# Horse Walker



## Midget (30 November 2010)

Hi Folks, have a small livery yard and am considering putting in a horse walker. Can you give me and idea of good makes, also how much you would expect to pay for this on a yard. Any other info would be appreciated too!


----------



## ofcourseyoucan (30 November 2010)

i have a 5 horse monarch one with full fencing inner and outer, and electrified paddles and a braking system. it cost about 7 and a half grand but that was 9 years ago.it is very good. the concrete base cost around £1500. i have a rubber shred surface on the floor which is skipped out and levelled after use. i currently charge £4 for walking up to an hour. be wary of cheap walkers as they can be very flimsy. you need good sturdy high fencing, it takes a kicking or 2 if the horses are fresh. i would love a roof on mine but roofs are very expensive. if i build a new barn i will move it indoors. you need an electric supply as well. they use a fair bit of electric too.


----------



## Midget (30 November 2010)

Thanks for your reply. My hubby can do most of the groundwork himself and it would be situated close to our stables so electric would be ok. I thought it might use a bit of electric to run and also we need to charge for out time so thats really helpful!


----------



## martlin (30 November 2010)

I have a 4 horse, 36 foot Equestrian Essentials one, with rubber inner and outer fence and a sand & gravel surface. It cost about £8K last year. Mine is fairly cheap to run, being a 3KW supply (could be run on a standard 13 amp plug), I charge £1.50 for 30 minutes.
The walker itself is very nice and I'm very happy with it, service from the company has left a bit to be desired, though...


----------



## Tnavas (30 November 2010)

How I envy you guys with walkers - I could so do with one to keep Madam Tubbies tum in trim - being a Clydesdale she sniffs the grass and visibly expands.

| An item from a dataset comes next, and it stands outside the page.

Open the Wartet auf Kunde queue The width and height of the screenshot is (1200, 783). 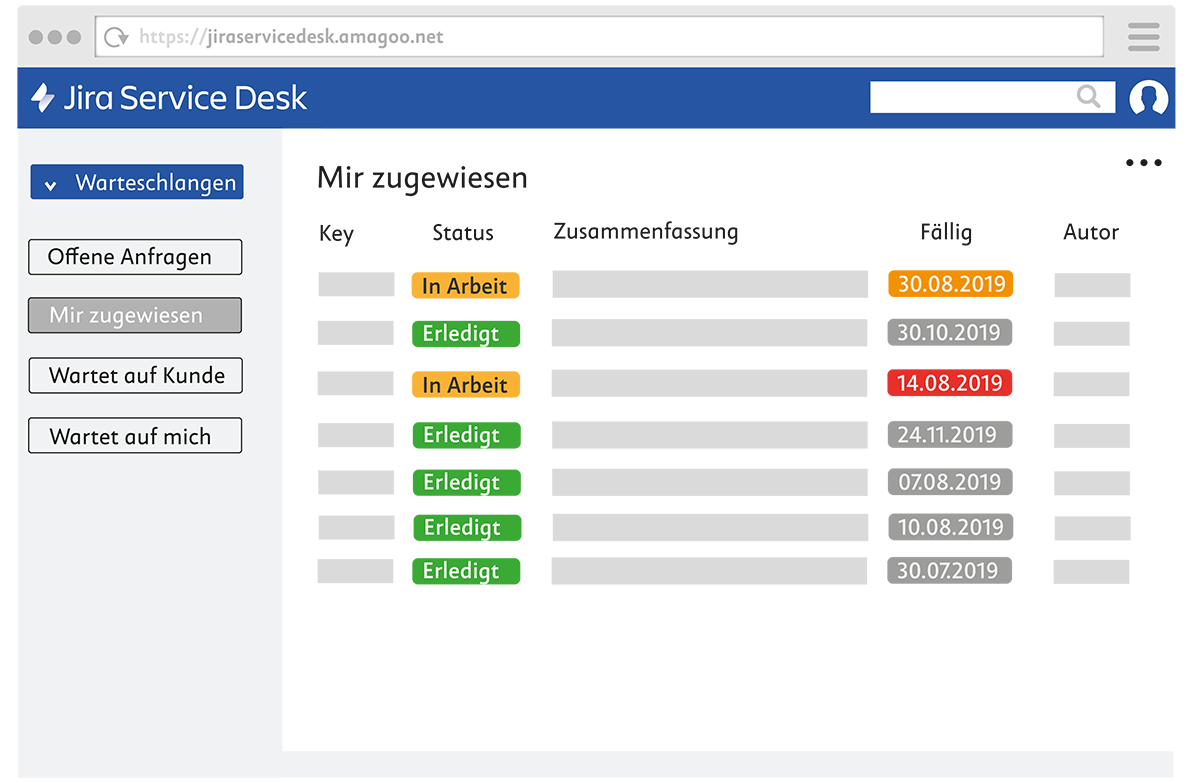pos(135,375)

Include it as part and parcel of the livery charge - then you have no policing to do. If livery wants you to put the horse on & off then charge for it.

We had a smart alec horse at work that would duck it's head low and push under the rubber divider and get into the next space until he caught up with his mate, then they would walk together. 

Good well drained level surface preferably rubber is best for footing and limbs. Our one at work takes 10 horses the diameter is wide enough to trot and canter on. Great for exercising the ones with sore backs.


----------



## Midget (1 December 2010)

Yes this weather is ridiculous up here so we could at least keep horses ticking over if we had one- hopefully by next year.......


----------



## EventingMum (1 December 2010)

We have just had a four horse Monarch one installed last week. The ground work was about £2500 but will obviously vary with the amount of hardcore etc needed and whether or not you put down concrete on not. The concrete was the biggest expense even with my OH and son laying it. The walker including 6' mesh fences was about £11,000 but this did include £2500 for rubber pavers. It also included electric pushers, auto reverse, abs and electronic control box and an extra delivery charge as we are in the North.  The price did seem to mount up compared with our initial quotes but often ones you see advertised at lower prices do not include fencing and are too narrow for the horses to turn round in.

Edit: Forgot to say Monarch have been great to deal with!


----------



## Midget (14 December 2010)

Ok thanks for that!


----------



## hollyandivy123 (15 December 2010)

and if you have a bigger budget..........................http://www.horseweigh.com/kraft/oval.html


----------



## jaspejoo (15 December 2010)

At my university and at my home yard I have a monarch and I think they are really good walkers although they do take a bit to warm up in the cold weather! Lol. Although I was suprised to hear people charge to use them!


----------